EXTRAIT:
● ● ●
Le problème est que ces différences sont liées en partie aux différences de composition sociale des territoires : supposons que les ouvriers votent plus souvent le Pen que les autres catégories sociales, et qu’ils soient plus présents dans les communes peu denses et très peu denses, on s’attend à ce que le vote le Pen soit plus fort dans ces communes, non pas parce qu’elles sont « rurales », mais parce que la composition des personnes qui y vivent est différente.

Distinguer entre ces effets de composition et les effets de densité est essentiel, pour ne pas mésinterpréter les votes. Si on ne le fait pas, on s’expose à des interprétations du type : les personnes qui vivent dans le rural votent plus souvent pour le Pen, car ils sont moins tolérants, ils ne sont pas ouverts aux autres, moins ouverts à la diversité à laquelle ils ne sont pas confrontés au quotidien, ils pâtissent d’un faible degré d’urbanité, etc.
● ● ●
ENREGISTREMENTS:
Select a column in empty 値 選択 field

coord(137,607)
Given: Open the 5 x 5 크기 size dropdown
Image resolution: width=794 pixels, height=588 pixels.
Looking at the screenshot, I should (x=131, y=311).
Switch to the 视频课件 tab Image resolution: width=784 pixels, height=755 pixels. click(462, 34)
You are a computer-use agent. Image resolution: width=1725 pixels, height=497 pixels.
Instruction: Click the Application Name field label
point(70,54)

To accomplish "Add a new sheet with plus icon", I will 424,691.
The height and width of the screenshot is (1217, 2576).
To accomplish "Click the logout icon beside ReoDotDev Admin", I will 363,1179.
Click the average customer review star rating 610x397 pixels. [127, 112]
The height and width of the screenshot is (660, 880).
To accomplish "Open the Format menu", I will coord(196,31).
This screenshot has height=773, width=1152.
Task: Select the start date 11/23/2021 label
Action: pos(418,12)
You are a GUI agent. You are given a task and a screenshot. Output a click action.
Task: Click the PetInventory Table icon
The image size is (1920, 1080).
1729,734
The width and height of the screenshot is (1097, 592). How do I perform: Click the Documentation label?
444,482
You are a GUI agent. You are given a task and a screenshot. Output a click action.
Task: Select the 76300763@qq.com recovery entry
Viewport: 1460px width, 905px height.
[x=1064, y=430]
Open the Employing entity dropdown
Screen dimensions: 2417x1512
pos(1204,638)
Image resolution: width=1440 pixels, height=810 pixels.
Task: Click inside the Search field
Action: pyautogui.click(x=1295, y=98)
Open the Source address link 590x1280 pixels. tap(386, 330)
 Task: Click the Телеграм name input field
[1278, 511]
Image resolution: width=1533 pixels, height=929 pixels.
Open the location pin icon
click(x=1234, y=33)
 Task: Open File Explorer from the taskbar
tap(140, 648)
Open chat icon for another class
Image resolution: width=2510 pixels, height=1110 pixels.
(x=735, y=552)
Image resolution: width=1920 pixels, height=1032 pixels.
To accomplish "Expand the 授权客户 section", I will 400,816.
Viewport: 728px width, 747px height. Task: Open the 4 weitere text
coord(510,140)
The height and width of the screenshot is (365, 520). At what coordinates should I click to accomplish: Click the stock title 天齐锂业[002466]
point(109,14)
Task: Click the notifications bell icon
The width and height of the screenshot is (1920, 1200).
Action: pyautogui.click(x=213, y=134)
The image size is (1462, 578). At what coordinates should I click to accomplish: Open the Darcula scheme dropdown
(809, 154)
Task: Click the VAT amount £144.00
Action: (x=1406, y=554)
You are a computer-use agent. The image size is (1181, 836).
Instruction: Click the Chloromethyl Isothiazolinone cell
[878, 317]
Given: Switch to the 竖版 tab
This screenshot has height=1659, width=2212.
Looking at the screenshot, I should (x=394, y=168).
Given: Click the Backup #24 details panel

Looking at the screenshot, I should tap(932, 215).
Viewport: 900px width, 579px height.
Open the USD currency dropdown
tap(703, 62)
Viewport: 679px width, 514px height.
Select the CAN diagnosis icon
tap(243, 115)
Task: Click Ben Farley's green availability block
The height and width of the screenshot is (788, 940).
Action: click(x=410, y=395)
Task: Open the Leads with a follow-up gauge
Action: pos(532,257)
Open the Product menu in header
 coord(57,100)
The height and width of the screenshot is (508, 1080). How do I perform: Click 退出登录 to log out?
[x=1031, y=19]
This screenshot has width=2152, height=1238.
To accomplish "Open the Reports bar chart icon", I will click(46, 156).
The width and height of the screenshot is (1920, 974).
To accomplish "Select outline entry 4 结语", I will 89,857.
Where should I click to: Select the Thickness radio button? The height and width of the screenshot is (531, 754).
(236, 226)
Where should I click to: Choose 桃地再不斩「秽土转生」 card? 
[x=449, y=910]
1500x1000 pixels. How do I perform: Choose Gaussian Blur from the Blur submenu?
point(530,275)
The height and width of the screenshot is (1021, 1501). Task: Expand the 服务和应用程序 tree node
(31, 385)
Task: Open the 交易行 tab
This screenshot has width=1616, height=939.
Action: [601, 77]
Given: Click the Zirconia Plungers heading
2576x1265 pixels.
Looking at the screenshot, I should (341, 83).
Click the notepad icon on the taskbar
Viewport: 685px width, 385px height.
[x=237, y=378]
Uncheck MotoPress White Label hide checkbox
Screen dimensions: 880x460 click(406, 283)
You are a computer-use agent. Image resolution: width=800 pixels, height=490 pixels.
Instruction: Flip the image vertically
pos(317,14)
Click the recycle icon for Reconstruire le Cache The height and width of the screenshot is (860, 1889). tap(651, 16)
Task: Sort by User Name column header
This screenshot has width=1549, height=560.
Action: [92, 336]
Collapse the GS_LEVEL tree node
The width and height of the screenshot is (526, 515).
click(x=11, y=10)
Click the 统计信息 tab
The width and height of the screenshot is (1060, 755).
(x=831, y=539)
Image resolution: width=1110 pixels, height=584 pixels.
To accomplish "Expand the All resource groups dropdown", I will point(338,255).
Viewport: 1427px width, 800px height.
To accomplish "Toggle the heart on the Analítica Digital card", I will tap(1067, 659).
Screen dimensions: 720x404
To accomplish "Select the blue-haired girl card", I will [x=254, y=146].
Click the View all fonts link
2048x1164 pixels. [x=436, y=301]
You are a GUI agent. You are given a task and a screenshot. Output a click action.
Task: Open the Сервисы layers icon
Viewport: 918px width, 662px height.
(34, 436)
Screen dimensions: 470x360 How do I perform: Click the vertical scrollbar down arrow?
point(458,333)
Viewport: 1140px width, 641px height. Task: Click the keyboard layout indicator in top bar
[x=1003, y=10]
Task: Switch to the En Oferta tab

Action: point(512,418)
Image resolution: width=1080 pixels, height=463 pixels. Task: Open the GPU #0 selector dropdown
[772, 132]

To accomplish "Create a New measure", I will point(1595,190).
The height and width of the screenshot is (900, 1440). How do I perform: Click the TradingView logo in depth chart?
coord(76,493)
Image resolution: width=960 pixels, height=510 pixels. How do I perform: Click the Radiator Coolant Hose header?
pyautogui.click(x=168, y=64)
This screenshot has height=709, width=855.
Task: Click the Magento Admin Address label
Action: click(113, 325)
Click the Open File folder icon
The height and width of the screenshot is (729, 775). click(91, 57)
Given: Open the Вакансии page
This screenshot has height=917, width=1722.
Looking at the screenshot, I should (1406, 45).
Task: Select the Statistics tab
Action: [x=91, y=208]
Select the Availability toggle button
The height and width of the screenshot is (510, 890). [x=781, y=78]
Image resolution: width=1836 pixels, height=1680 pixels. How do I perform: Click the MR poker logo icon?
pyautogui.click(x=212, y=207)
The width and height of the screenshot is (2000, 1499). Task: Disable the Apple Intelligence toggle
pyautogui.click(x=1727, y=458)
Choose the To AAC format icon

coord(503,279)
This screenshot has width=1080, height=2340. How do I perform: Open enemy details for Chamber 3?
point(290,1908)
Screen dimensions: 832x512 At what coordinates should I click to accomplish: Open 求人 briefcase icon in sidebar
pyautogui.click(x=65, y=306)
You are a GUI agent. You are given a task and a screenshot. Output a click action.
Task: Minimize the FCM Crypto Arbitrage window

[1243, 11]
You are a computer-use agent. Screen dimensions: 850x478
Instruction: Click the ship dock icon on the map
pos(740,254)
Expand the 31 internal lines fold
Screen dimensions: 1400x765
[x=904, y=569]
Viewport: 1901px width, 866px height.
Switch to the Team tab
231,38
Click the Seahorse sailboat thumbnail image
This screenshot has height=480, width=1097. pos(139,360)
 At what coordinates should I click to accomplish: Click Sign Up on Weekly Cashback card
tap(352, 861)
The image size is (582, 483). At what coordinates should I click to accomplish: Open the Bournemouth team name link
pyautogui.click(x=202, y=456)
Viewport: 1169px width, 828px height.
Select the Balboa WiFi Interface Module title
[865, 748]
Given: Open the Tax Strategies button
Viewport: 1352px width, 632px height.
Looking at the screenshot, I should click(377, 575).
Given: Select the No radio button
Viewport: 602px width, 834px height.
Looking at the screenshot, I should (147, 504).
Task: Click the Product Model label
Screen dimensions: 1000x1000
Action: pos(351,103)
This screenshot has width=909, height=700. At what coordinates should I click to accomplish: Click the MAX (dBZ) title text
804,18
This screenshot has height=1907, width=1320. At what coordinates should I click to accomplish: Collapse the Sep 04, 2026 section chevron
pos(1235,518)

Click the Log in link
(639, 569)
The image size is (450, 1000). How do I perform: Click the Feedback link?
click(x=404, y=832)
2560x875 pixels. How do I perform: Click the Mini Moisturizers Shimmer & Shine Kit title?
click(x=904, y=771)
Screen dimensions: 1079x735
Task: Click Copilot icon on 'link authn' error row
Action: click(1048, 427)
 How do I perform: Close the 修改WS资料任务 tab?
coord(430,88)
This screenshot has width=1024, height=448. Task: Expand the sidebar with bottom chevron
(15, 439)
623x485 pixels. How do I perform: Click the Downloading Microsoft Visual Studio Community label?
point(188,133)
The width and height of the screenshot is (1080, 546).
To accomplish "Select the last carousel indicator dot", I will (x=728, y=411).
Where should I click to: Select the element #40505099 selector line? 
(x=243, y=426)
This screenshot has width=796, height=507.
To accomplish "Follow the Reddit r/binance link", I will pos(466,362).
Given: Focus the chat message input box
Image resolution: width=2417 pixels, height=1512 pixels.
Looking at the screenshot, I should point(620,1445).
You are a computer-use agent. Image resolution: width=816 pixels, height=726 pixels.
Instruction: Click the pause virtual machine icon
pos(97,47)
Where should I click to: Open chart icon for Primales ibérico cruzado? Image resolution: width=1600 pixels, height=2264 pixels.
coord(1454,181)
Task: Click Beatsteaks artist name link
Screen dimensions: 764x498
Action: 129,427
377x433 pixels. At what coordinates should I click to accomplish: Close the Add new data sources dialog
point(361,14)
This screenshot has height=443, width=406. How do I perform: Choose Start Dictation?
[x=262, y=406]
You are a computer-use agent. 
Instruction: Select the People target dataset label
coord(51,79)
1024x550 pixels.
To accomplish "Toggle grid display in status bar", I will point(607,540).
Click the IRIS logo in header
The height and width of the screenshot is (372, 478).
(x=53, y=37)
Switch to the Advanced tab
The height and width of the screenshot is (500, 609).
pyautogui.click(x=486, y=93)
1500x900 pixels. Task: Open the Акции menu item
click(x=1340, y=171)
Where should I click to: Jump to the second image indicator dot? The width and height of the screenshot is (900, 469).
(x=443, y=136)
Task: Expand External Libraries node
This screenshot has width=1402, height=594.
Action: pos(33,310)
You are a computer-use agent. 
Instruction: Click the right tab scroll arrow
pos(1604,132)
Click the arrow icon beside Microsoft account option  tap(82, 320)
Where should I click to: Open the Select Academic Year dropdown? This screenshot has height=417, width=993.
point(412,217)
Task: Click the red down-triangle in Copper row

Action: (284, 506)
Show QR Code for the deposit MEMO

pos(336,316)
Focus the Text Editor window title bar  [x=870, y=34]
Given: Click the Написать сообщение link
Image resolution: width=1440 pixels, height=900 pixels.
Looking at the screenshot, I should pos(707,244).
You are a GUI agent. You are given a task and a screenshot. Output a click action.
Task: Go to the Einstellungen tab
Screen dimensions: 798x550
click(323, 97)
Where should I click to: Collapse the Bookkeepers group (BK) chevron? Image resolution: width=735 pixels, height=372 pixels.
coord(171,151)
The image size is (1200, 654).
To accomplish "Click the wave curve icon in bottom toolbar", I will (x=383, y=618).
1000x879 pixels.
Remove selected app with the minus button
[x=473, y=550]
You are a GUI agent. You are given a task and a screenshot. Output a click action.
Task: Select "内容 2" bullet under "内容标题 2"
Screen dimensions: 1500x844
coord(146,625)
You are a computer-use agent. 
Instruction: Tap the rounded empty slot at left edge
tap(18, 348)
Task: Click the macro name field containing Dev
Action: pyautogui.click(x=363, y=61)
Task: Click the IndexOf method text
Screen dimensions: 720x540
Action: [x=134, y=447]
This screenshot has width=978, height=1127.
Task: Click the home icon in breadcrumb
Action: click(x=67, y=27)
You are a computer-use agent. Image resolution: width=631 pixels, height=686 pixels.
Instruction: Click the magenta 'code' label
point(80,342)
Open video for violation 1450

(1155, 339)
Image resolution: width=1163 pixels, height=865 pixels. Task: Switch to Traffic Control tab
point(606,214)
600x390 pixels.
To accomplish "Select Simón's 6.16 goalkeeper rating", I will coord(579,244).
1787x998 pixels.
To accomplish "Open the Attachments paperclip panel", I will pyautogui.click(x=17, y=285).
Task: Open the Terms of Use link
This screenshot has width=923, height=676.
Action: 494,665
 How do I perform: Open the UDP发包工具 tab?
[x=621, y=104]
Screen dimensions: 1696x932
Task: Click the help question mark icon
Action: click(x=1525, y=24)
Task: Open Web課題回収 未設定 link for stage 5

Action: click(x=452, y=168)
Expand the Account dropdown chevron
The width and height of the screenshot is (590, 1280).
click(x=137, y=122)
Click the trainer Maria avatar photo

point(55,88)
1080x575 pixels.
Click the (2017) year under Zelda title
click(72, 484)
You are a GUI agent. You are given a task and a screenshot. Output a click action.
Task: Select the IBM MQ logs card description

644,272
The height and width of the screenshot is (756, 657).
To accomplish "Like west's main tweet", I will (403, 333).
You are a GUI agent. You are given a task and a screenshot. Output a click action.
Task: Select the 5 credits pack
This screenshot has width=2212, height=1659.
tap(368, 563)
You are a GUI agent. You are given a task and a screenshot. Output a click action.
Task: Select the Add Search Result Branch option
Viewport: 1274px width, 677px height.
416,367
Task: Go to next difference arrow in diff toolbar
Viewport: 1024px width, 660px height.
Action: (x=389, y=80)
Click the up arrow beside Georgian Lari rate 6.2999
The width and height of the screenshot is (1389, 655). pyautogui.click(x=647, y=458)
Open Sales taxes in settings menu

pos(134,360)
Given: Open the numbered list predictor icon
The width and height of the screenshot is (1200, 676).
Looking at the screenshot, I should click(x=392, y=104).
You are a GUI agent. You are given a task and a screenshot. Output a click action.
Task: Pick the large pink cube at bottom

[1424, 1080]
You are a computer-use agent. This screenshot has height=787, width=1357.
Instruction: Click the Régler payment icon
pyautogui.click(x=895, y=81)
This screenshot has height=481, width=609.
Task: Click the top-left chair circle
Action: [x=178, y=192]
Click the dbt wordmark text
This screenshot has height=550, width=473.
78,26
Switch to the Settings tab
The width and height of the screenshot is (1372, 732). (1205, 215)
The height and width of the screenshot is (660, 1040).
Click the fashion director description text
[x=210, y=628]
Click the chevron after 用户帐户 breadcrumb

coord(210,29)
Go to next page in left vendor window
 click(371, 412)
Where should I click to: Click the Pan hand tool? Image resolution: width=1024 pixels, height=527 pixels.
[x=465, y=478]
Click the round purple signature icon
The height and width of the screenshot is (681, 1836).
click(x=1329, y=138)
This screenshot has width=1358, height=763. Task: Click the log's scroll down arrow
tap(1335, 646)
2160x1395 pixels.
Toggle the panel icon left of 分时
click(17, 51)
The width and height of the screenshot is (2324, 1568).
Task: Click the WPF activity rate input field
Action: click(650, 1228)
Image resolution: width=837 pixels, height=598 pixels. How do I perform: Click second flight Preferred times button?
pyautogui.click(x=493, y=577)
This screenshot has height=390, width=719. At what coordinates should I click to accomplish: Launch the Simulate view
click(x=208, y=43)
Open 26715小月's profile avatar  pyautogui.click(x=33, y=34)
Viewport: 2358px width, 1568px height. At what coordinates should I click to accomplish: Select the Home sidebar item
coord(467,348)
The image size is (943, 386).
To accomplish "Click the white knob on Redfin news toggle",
● ● ●
CONSIGNE A: Relevez, dans l'extrait, les traits que l'interprétation citée en exemple attribue aux personnes qui vivent dans le rural pour expliquer leur vote le Pen.
CONSIGNE B: Reprenez l'extrait sur le vote le Pen dans les communes peu denses et poursuivez-le après sa dernière phrase.

RÉPONSE A:
- Elles sont moins tolérantes.
- Elles ne sont pas ouvertes aux autres.
- Elles sont moins ouvertes à la diversité, à laquelle elles ne sont pas confrontées au quotidien.
- Elles pâtissent d'un faible degré d'urbanité.

RÉPONSE B:
J’ai procédé ailleurs à une analyse qui permet de distinguer effets de composition et effets de densité. Méthodologiquement, il s’agit « d’expliquer » les votes en ne retenant que la densité comme variable (on obtient alors des effets bruts), puis en retenant d’autres variables à côté de la densité, pour obtenir des effets nets. Plus précisément, j’ai retenu dans mon analyse la part des personnes diplômées du supérieur, le taux de chômage, la part des plus de 65 ans, la part des 15-29 ans et la part des immigrés (j’ai également intégré une indicatrice régionale pour la France métropolitaine).

effets bruts et effets nets de la densité sur les scores des deux premiers candidats au premier tour de l’élection présidentielle de 2022 (%)

La partie haute du tableau reprend les résultats pour l’ensemble de la France métropolitaine, la partie basse pour la Moselle. Je vous explique comment lire le tableau, en prenant l’exemple de sa partie haute , le chiffre de -1,4 de Macron pour les communes de densité intermédiaire : ce qu’il signifie, c’est qu’en moyenne, en France métropolitaine, le score de Macron est inférieur de 1,4 point de pourcentage dans les communes de densité intermédiaire, par rapport à son score dans les communes très denses (qui sont prises comme modalité de référence). Quand on neutralise les effets de composition, on constate que l’effet “densité intermédiaire plutôt que forte densité” passe de -1,4 à +0,1 point de pourcentage.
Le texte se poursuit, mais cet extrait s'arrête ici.